PASSAGE:
* begin *
Water Wise: An oil plume at depth, and NOAA vs. the White House

The oil spill in late May 2010.

Credit: 

NASA

The autonomous underwater vehicle Sentry tracked the oil plume in the Gulf of Mexico.

Credit: 

Dana Yoerger, Woods Hole Oceanographic Institution

There is definitely a deep plume of oil in the Gulf of Mexico, and it was definitely produced by BP’s damaged Macondo well, according to a report published today in Science. Scientists from the Woods Hole Oceanographic Institution (WHOI) in Massachusetts reported unequivocal evidence of a plume at a depth of about 1,100 meters that was at least 35 kilometers long, as of the end of June. The plume, they said, was traveling to the southwest, largely driven by the topography of the seafloor. They also found — contrary to some other studies — that microbes do not appear to be significantly munching on the oil in this deep plume.

This is interesting on multiple levels: Since the April explosion on the Deepwater Horizon’s drilling rig triggered a leak in the Macondo oil well, it has been unclear whether the leaked oil would mostly be buoyant enough to rise to the surface ocean or whether any significant fraction would remain in the deeper waters. In short, this finding answers one — OK, two — big questions: 1) There’s a deep plume; and 2) it’s definitely from the Macondo well rather than from natural seeps. That last point comes from the concentrations of four volatile organic compounds in the study’s water samples — specifically benzene, toluene, ethylbenzene and total xylenes, called “BTEX” for short, which are commonly found associated with petroleum. These hydrocarbons were being added to the Gulf at rates of 5,500 kilograms per day — more than double the rate of inputs for these hydrocarbons from all natural seeps in the northern Gulf of Mexico.

So that’s one important question answered. But as the researchers themselves noted, there are many, many others remaining: How will microbes interact with the oil? What about the chemical dispersants? Are gas hydrates going to form, since the plume is so deep?
* end *
TASKS:
[1] Based on the Gulf oil plume article, say whether each statement agrees with it, answering yes or no and quoting the words that decide it. (a) The plume was found at a depth of about 1,100 meters. (b) Microbes were found to be breaking down much of the oil in the deep plume. (c) The BTEX hydrocarbons were entering the Gulf at a lower rate than from all natural seeps in the northern Gulf.
[2] Extend the Gulf oil plume article, starting right after its closing question about gas hydrates.

EXTRACTED INFORMATION:
* begin *
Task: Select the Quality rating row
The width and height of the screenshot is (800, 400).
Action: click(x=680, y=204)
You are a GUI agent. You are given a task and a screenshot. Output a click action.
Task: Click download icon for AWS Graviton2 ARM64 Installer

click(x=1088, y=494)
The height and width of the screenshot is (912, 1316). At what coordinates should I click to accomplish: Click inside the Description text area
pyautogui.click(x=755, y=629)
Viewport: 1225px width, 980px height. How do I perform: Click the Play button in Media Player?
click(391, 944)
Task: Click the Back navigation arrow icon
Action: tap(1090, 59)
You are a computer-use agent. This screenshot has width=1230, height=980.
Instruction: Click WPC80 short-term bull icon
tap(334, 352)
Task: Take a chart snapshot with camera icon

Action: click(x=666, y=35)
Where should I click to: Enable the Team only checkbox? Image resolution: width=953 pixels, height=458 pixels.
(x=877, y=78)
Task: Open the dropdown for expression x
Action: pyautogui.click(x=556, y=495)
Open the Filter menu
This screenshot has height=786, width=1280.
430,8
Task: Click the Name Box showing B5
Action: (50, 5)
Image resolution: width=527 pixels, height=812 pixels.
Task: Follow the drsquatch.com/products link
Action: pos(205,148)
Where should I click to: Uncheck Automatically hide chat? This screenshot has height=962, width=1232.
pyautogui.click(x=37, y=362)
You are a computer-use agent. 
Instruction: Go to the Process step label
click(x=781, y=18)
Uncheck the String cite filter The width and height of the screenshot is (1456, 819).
* end *
EXERCISE ANSWERS:
[1]
(a) Yes: "a plume at a depth of about 1,100 meters"
(b) No: "microbes do not appear to be significantly munching on the oil in this deep plume"
(c) No: "more than double the rate of inputs for these hydrocarbons from all natural seeps in the northern Gulf of Mexico"

[2]
There is only limited data on the microbe question so far. The study cites concentrations of dissolved oxygen in the plume; oxygen drawdown in water samples is a common way to estimate the activity of microbes. But the dissolved oxygen numbers were not much different from background levels — and why that was the case is still unclear. Microbes want to eat oil — it’s like “butter” to them, WHOI geochemist Chris Reddy noted at a press conference Thursday. But they are, in a way, like teenagers, he added: They do what they want, when they want. The oil might be expected to represent a big feast for them, but at those depths and resulting colder temperatures, it’s not clear what activity could be expected (as a very general rule, microbes are less active at colder temperatures).

The simple truth is, there’s just not much data on this sort of thing. Scientists have had little opportunity to study the fate of oil in a deep plume in the environment. The closest they came was a study in which researchers “leaked” oil and gas for two hours into 800-meter-deep waters off Norway. That study found evidence of a deep oil plume trapped in the subsurface — but as the WHOI team’s lead scientist Richard Camilli noted, that brief duration never allowed the oil enough time to reach steady-state, so scientists couldn’t really see how it behaved.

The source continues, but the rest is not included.